Das Stück was du meinst zur Schwedenschanze hoch bin ich nur einmal runtergefahren und da war es auch schwierig zu fahren wegen dem Matsch.

Sont bin ich im Wald die Forstwege gefahren und den Jägerpfad, der bei nassen Bedinungen auch nicht gerade leicht ist da sich dort ein sehr feuchtes Eck im Wald befindet meiner Meinung nach.
Wenn es nicht so ist bitte verbessern.

Bin nur mal gespannt wenn es bei dem Rennen auch noch so matschig ist ,dann wird es an manchen Stellen lustig.


gruß Skateson


----------



## The_Ralle (11. April 2008)

Hi Skateson und Hi an alle andere Interessierten  

Morgen soll das Wetter ja bekanntlich endlich mal besser werden.
Aus dem Grund wird auch tüchtig gefahren.
Falls sich noch jemand anschliessen möchte: Treffpunkt ca. 10.30 Uhr am
Schwedenschanzenparkplatz - sog. 7 Wege-Kreuzung. In letzter Zeit hat sich vor allem eines bewiesen - es muss unbedingt abtrocknen - sonst ist
der Trail den es von der Rottensteiner Strasse zuerst rauf und später dann wieder runter geht relativ happig. Zudem, wenn da über 100 MTB´ler drüberackern. 
Die 100-Teilnehmer-Marke ist nämlich seit vorgestern geknackt...

Also denn - man wird morgen bestimmt oben in den Haßbergen einige
Trainigseifrige antreffen!

CU
Grüße
Ralle


----------



## speedy_j (11. April 2008)

es wird aber nicht besser, wenn da bis zum rennen auch noch 50 leute drüber ackern. besser erst abtrocknen lassen und dann fahren.


----------



## The_Ralle (11. April 2008)

auch richtig. aber ich will ja hauptsächlich morgen mal obenrum fahren,weil ich nem Kumpel, der auch am Rennen teilnimmt den Kurs mal zeigen will. Auf das bißchen Trail bin ich net unbedingt scharf...


----------



## The_Ralle (11. April 2008)

auch richtig. Aber ich will morgen nem Kumpel, der auch am Rennen teilnimmt, mal den Kurs zeigen. Hauptsächlich oben rum halt. Auf das bißchen Trail bin ich gar net so scharf


----------



## MTB-News.de




----------



## Gandalf01 (12. April 2008)

Hi
und wie wars ?
Ich war heute mal im Steigerwald unterwegs; rauf auf den Zabelstein 
und dann weiter auf Waldwegen und Straßen.

>>>Gandalf<<<
Gruß Erwin


----------



## The_Ralle (13. April 2008)

Ja es war halt n echt schöner Tag zum fahren. Hat alles gepasst.
Die Haßbergritt-Wege sind ja alle geschottert und gut befestigt.
Die paar Trails sind halt matschig und rutschig. War lustig - wir ham
ausgeschaut wie die Schw....


----------



## The_Ralle (18. April 2008)

Moin Skateson!
Morgen 11.00 Uhr Treffpunkt - wie gesagt - gehn wirs nochmal an.
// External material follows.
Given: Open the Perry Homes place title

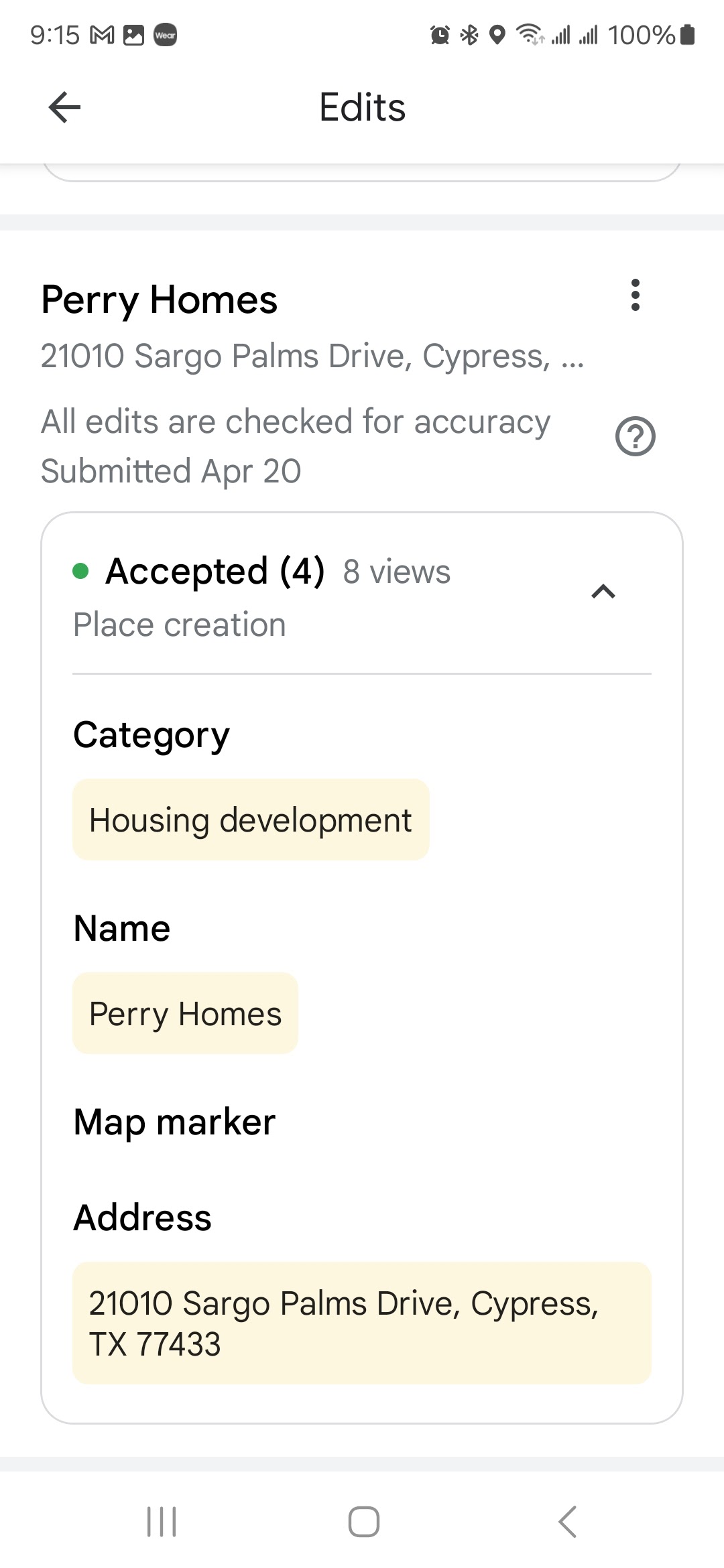Looking at the screenshot, I should coord(159,300).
Bin die Woche n paar Tage mitm Bike auf die Arbeit gedüst, um die
Fitnes noch n bißchen aufrecht zu erhalten  

Morgen werden bestimmt wieder einige Haßbergrittler unterwegs sein.

Insiderinfo: Von einem Arbeitskollegen wurde mir geflüstert, dass n paar
                Pros die Strecke auch schon tüchtig abgefahren sind.
                Obacht: Gesamtlaufzeit für die Haßbergritt-Strecke Start/Ziel =
                1 Std. 09 min!!!!   
                Hammer!!


----------



## speedy_j (18. April 2008)

The_Ralle schrieb:


> 1 Std. 09 min!!!!
> Hammer!!



das ist normal, dass die mit einem 25'er schnitt fahren.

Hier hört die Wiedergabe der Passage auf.